Wednesday, May 8, 2013

May Meeting

Hello again. Time for our next meeting, on May 17th at the Argonne branch. 7 PM as usual.  The theme is Cinco de Mayo again because we love our Mexican food! I haven't heard what anyone is planning to bring yet, but anything is welcome. I will make limeade or horchata, not sure which.

Now that the warmer weather seems to have (suddenly) hit maybe we could have our next meeting in outside. Maybe a barbeque if the lovely weather lasts into June? I know the closer we get to the summer the busier everyone becomes. Thank you to everyone for attending, whenever you can. Hopefully even if we can't all get together over the next few months we will still all have relaxing, craftful vacations.

Monday, May 6, 2013

April Meeting

We had a lovely, cosy tea party at our April meeting on the 19th at the Argonne Library. Thank you Dee, Gwen, Jennifer, Kandy, Michael, Salena, and Susan (me) for coming. We missed everyone who was unable to make it, but maybe that was for the best. The group got a bit over zealous heating up all those electric kettles, and we blew a few fuses! Thank you Gwen for letting us use your laptop for our musical entertainment.
Luckily we already had enough hot water to supply plenty of hot drinks for the evening. Maybe we will have to try the tea party theme again later this year, or even next January in honor of Lewis Carroll's birthday. And next time we will pace our kettle usage.
The menu included cucumber watercress sandwiches, egg salad and chicken salad sandwiches, lasagna cups, lemon and raspberry cake, and some delicious cakes topped with lemon pudding and berries that Kandy brought.

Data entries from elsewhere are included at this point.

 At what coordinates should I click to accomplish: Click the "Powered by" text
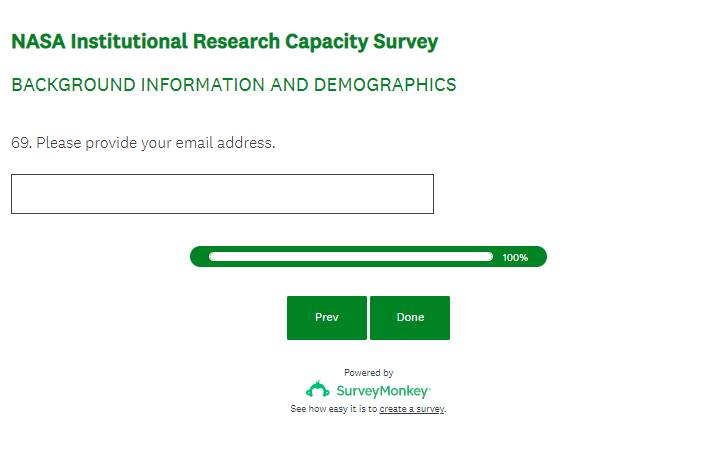click(x=368, y=372)
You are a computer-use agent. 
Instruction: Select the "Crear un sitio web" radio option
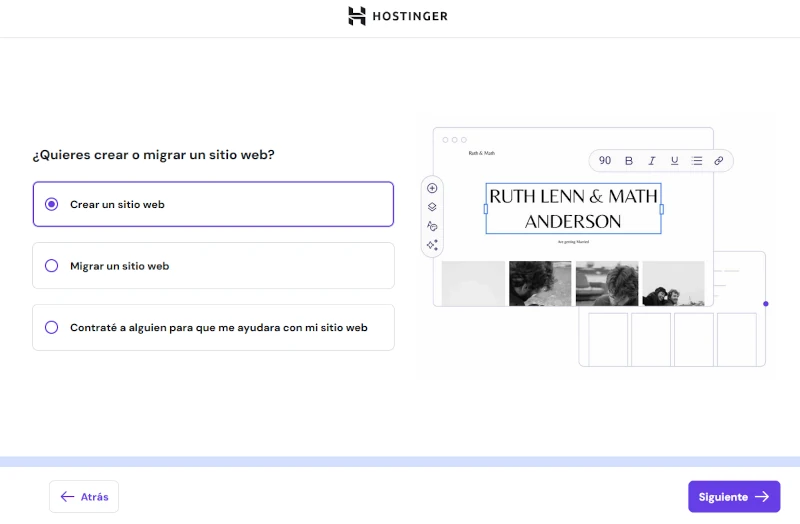[x=52, y=204]
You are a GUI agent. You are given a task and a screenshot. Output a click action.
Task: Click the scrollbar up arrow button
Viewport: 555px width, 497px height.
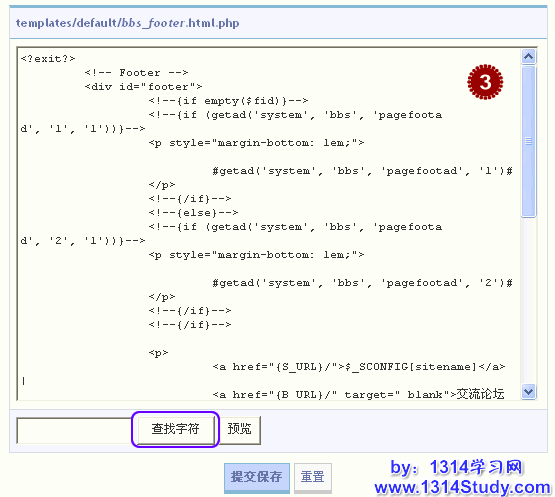tap(528, 57)
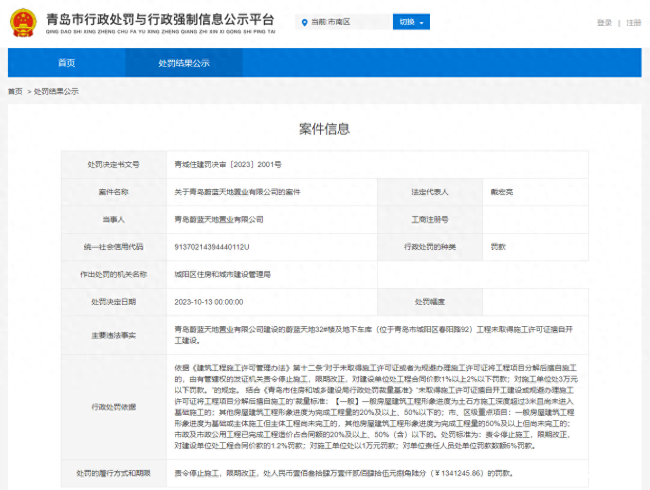Viewport: 650px width, 490px height.
Task: Open the 处罚结果公示 navigation tab
Action: (x=184, y=63)
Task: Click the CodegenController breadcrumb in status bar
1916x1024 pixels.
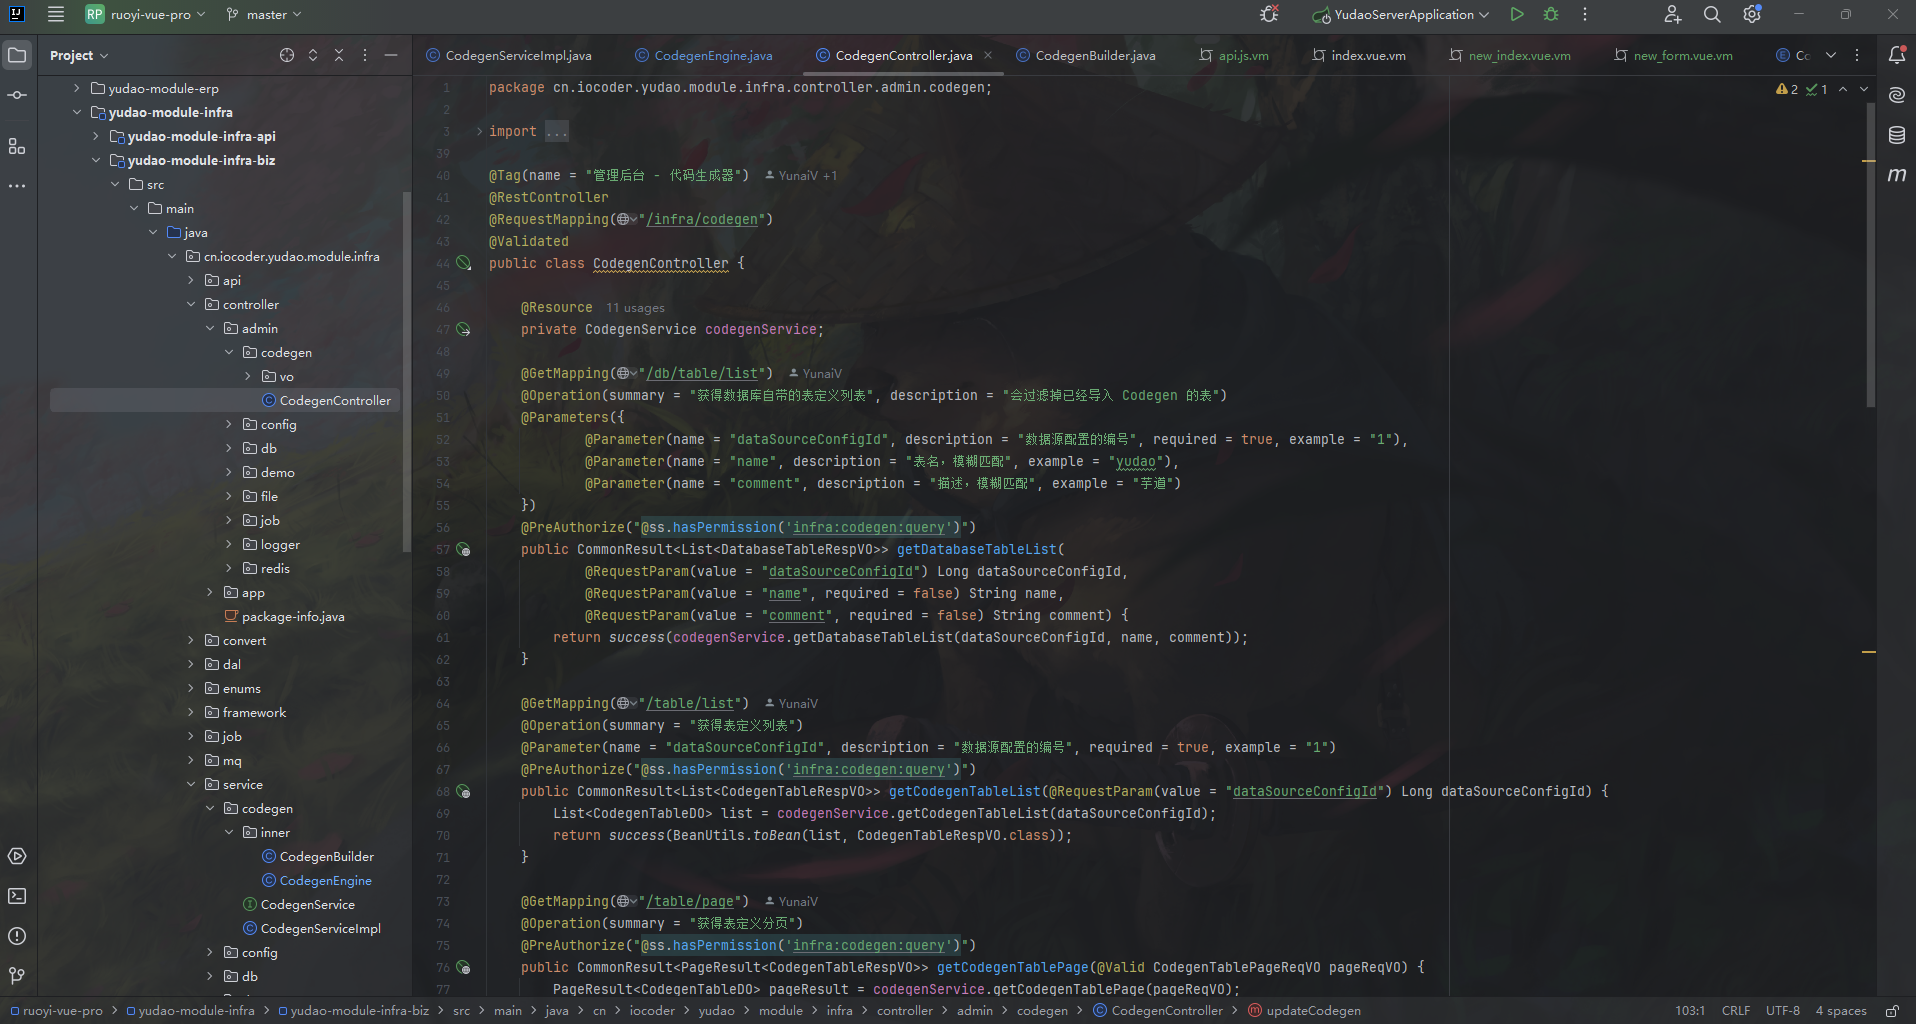Action: click(x=1166, y=1011)
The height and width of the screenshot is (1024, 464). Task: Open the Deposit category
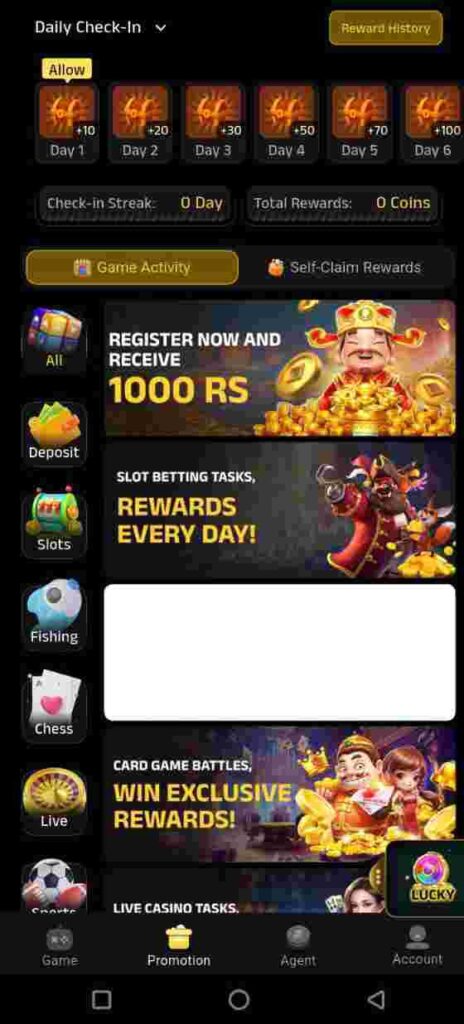coord(54,433)
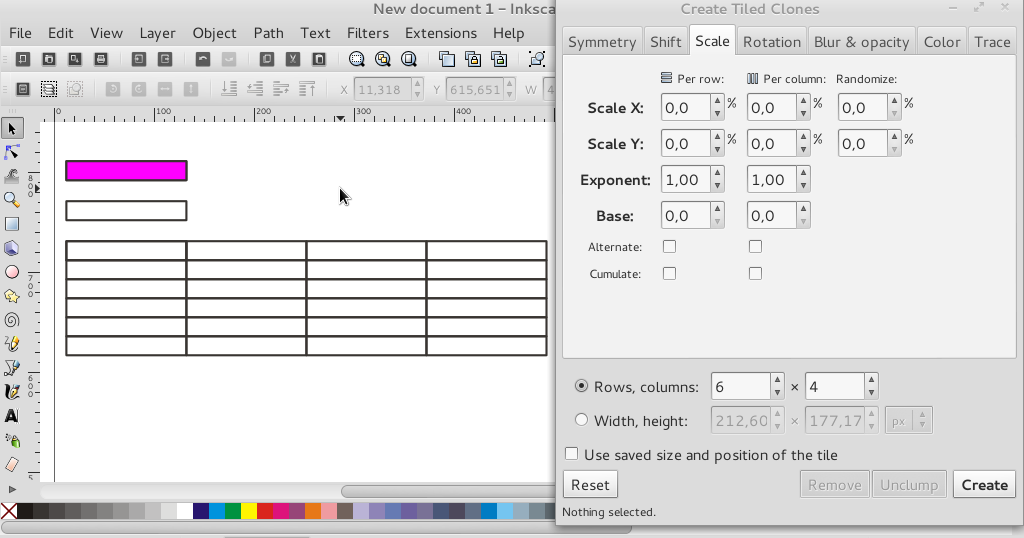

We tried many yummy teas: pumpkin spice, pear, a tropical one with coconut, chai,... delicious. Maybe we should consider changing our name to the Crafty Gourmet Club, with all the yummies we enjoy.
Speaking of which, here is my recipe for cucumber sandwich spread. I use soda bread and slice it as thinly as possible, but try any bread you like. I think rye is traditional.

Cucumber Sandwiches

Ingredients:
1/2 seedless cucumber, peeled and very thinly sliced (about 32 slices, seeded work too)
1/4 cup mint or watercress rinsed, spun dry, and chopped fine
1 package cream cheese, room temperature
1/4-1/2 cup mayo
1-2 T chives (optional)
1 tsp-1 T Penzey's Country French Vinagrette spice mix (or whatever spices you like)
16 thin slices soda bread (or your favorite bread)
Salt and pepper to taste

Mix the cream cheese, mayo, chives, and spice mix. Spread the mix liberally on the bread. Layer the cucumber slices on the bread. Layer the watercress on the cucumber or leave it on the side for guests to add themselves.
I like to let people make the sandwiches themselves so I don't have worry about the cucumbers turning the sandwiches soggy. If you want to assemble everything ahead try using paper towels to squeeze excess moisture out of the cucumbers before assembling the sandwiches. Sprinkling salt on the cucs also helps.

Enjoy!

Thursday, June 28, 2012

Crafty Club June Meeting

It's that time again! Our June meeting is on the 29th at Argonne at 7 pm. The food theme is red foods. So far we will be having pizza, spanish rice, pasta salad with tomatoes, cherries and strawberries, raspberry secret agent bars, and something red and yummy to drink. Hope to see you there.

Sunday, May 20, 2012

May Crafty Club

It's that time already! Crafty Club is this Friday, the 25th, at Moran Prairie. Our food theme is Mexican in belated honor of Cinco de Mayo. I know people have been looking forward to Mexican food :) Kandy is bringing a Mexican salad with crab, I think Cindy is bringing chicken enchiladas, and I am bringing horchata. If you plan on coming email whatever delicious dish you are bringing to prevent repeats.
Trivia: Did you know Cinco de Mayo isn't Mexican Independence Day (which is September 16th)? Cinco de Mayo commemorates the Battle of Puebla, which was a surprise victory for the Mexicans over French troops.
Hope to see you Friday!

Friday, March 30, 2012

March Meeting Already!

I am playing Blog catch-up today! Our March meeting is tonight at 7 pm at Argonne. The theme is Green Food, or Irish cuisine. I hope the rain doesn't wash you away. See you tonight.

February Meeting

Our February meeting was at Wilma's lovely home. In honor of everyone's favorite February holiday (President's Day, of course!) our food theme for February was Favorite Food Pairings. No red hearts at this meeting, but we did get to listen to Twilight Breaking Dawn while we ate. Wilma had some lovely snow-themed music for us to listen to while crafting. Luckily the weather cooperated. There was snow in the lyrics but not much on the roads.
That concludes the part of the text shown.